I have been called many things in my long and lonely life, but never a hypocrite. My street ‘cred’ is ‘legit’, yo.
I suspect that anyone who knows me would agree I am many things good and bad, but not a hypocrite. Regardless of political affiliation, it would be difficult to find a former colleague of mine willing to say I am nothing if not genuine in my words and deeds. Although I would not hold a candle to Buddha or the Dalai Lama, a colleague did once call me Bodhisatva. Go ahead and laugh, but this may be closer to the truth than you think. After all, I did teach Walter Becker’s son when he was in year 9, but do not remember if he took me by the hand during our parent-teacher conference*.

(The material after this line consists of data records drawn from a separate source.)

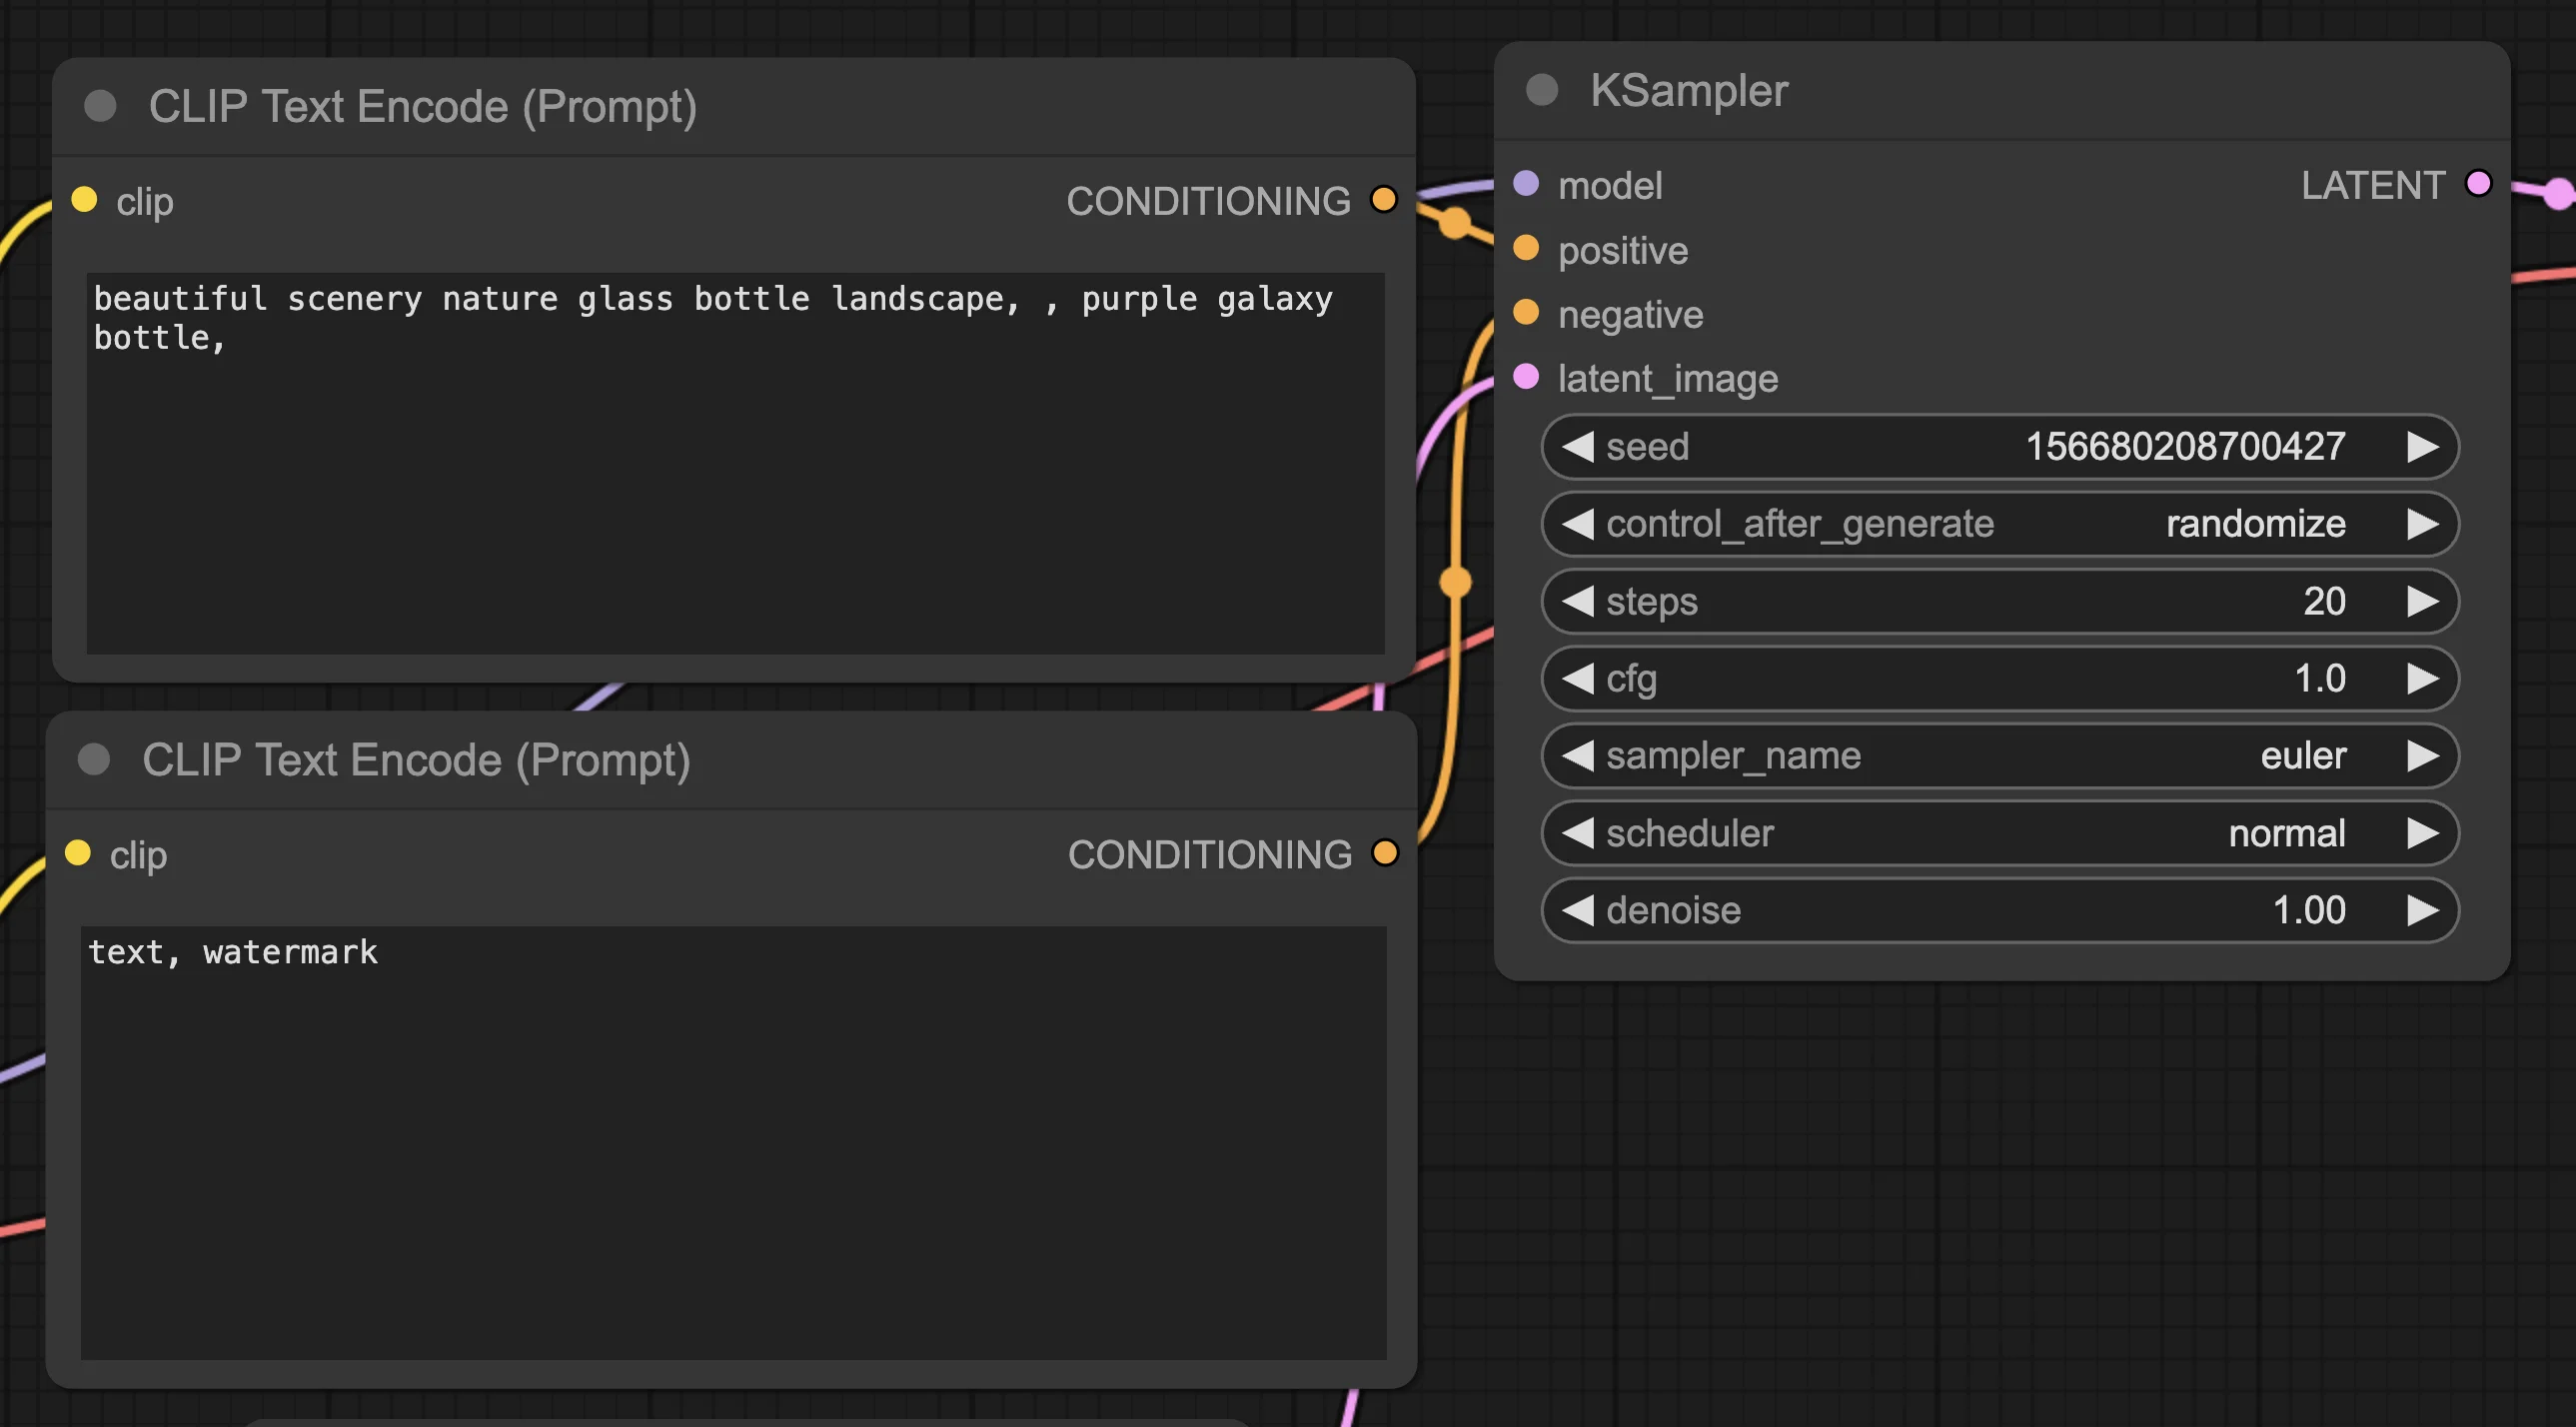The height and width of the screenshot is (1427, 2576).
Task: Open the scheduler selector showing normal
Action: (2000, 833)
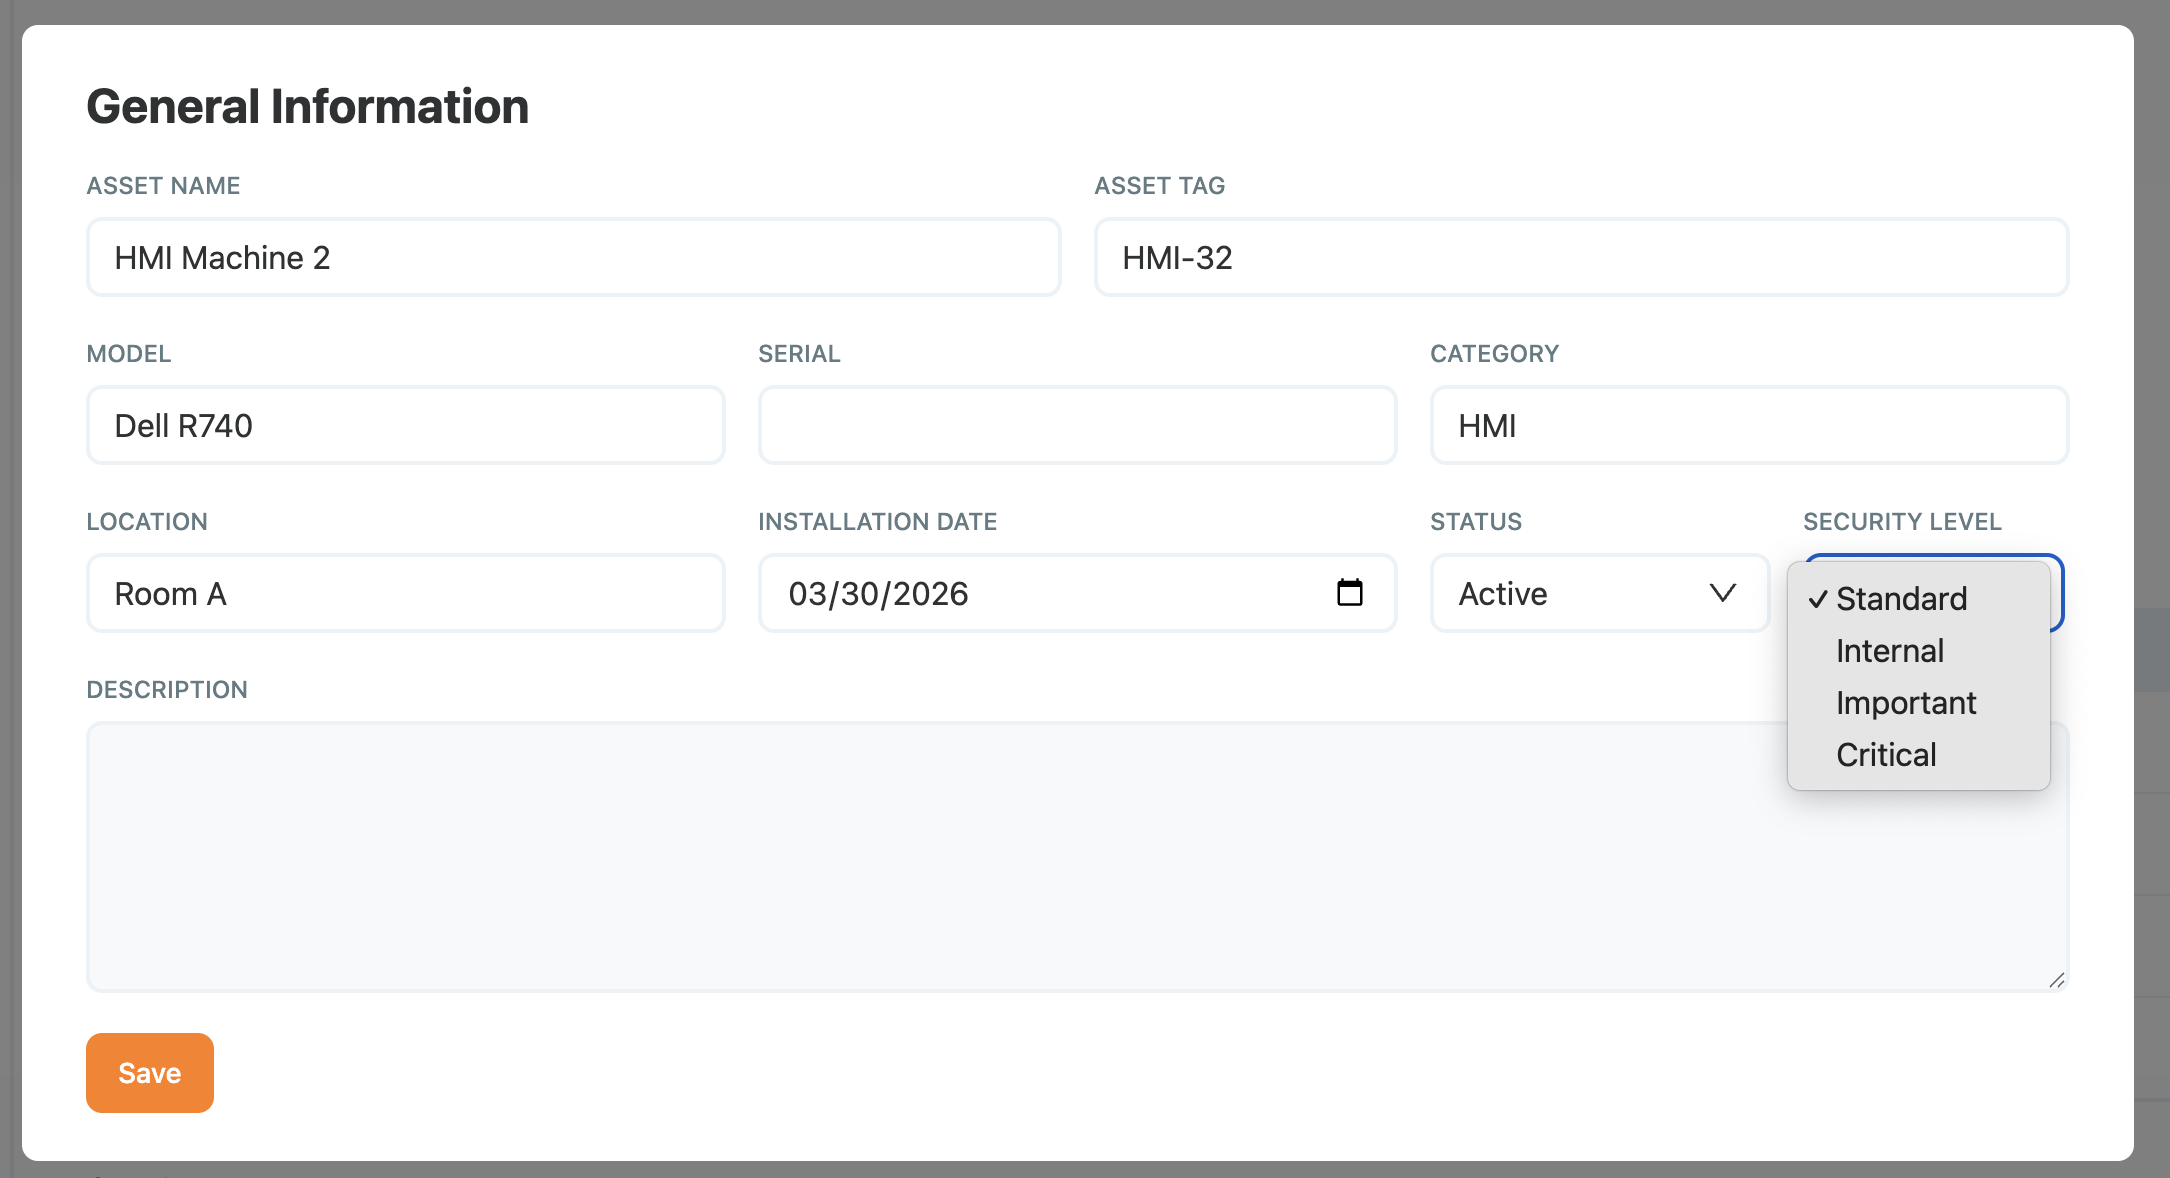Screen dimensions: 2170x1178
Task: Click the checkmark next to Standard
Action: 1817,599
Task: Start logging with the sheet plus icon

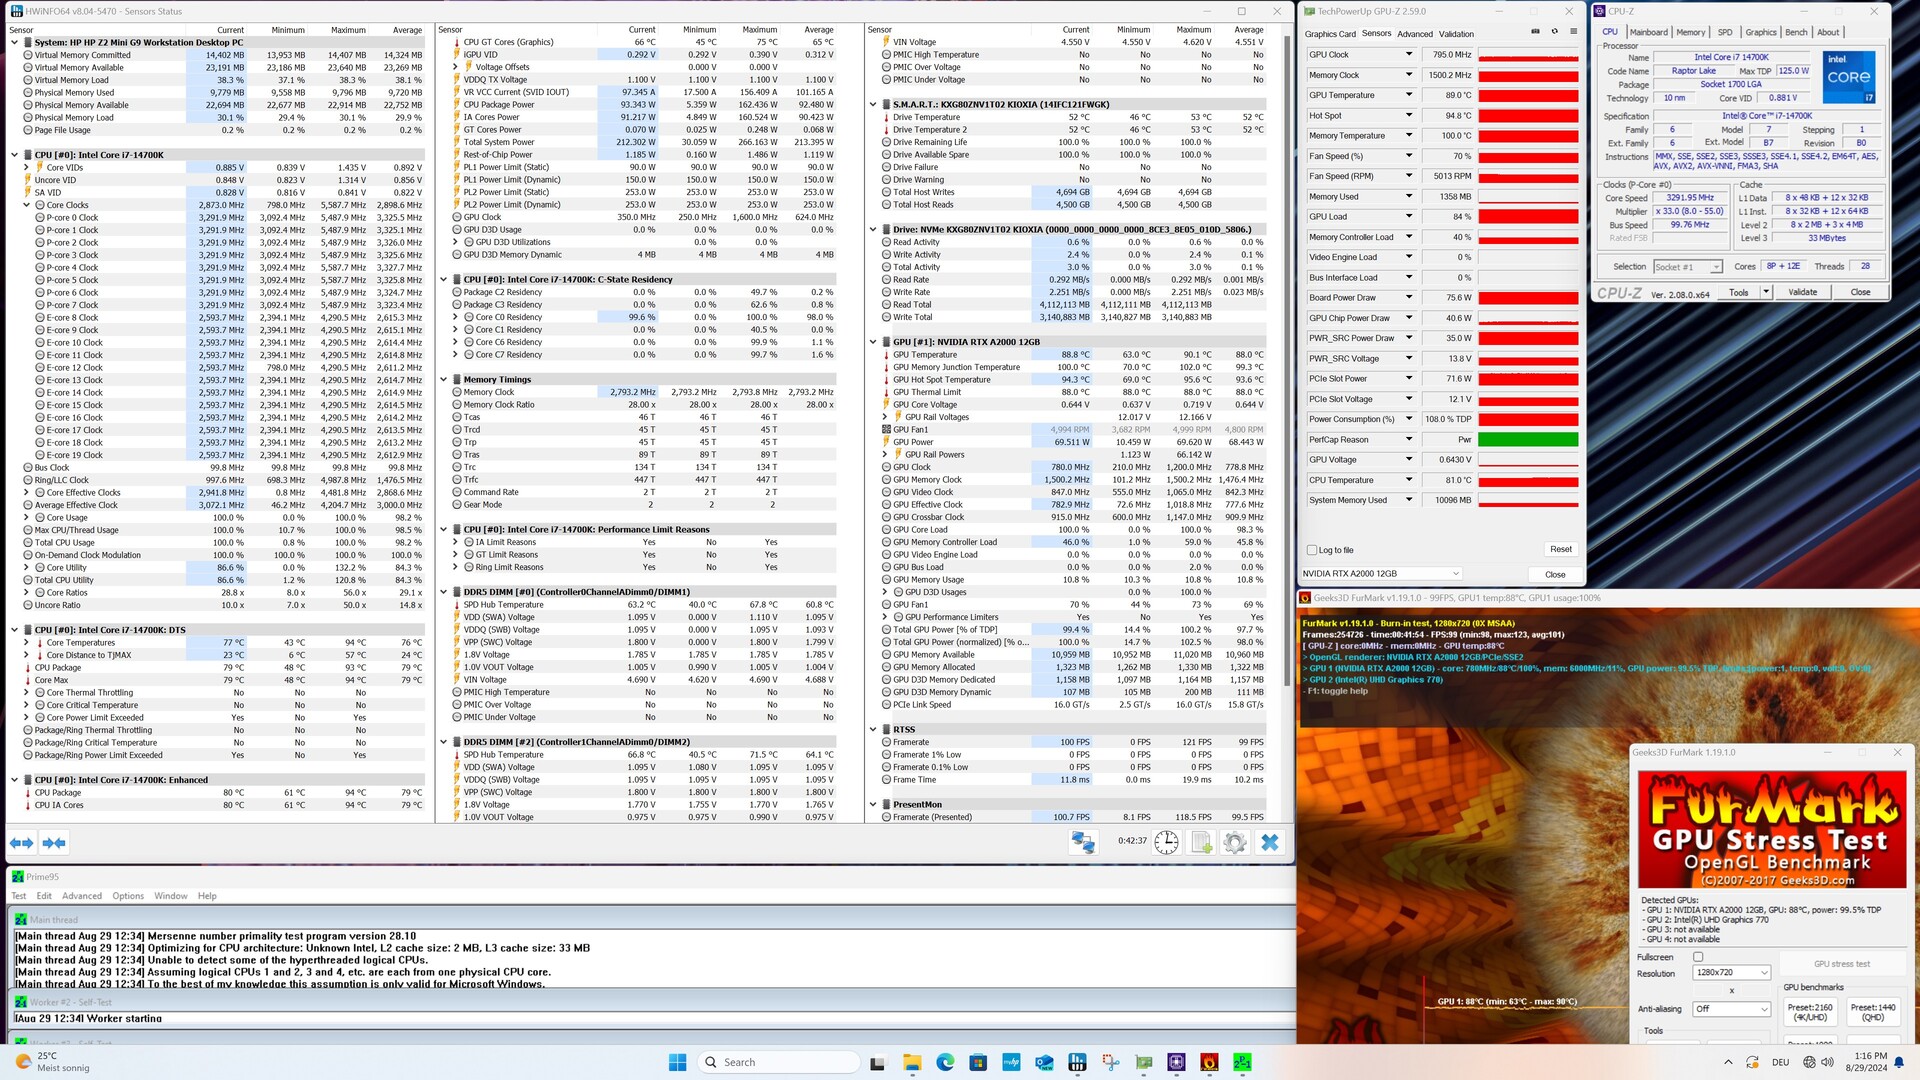Action: 1201,842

Although I share a car with my wife, I ride a bicycle and take the bus the vast majority of the time. I have traveled between Whanganui and Hamilton over a dozen times on board Intercity. When purchased a week in advance, the return fare costs less than half the price of petrol alone. Public transport reduces carbon emissions, and I have time to read, write and sleep on the bus.
I suppose this means those who wish to call me a hypocrite will simply say I’m self-righteous. With some people you cannot win, but that does not stop them writing letters to the paper, nor should it. Keep ‘em coming peeps, but please follow these simple instructions: do your homework first; only use quotation marks for direct quotes; include sources and references for anything that is not considered common knowledge; have someone proofread your work; Use your full name; and, above all else, don’t write anything that will end up embarrassing you in front of the entire city.
It takes courage to write something for public consumption, and I admire courage.
* In case you missed it, Walter Becker is ½ of Steely Dan.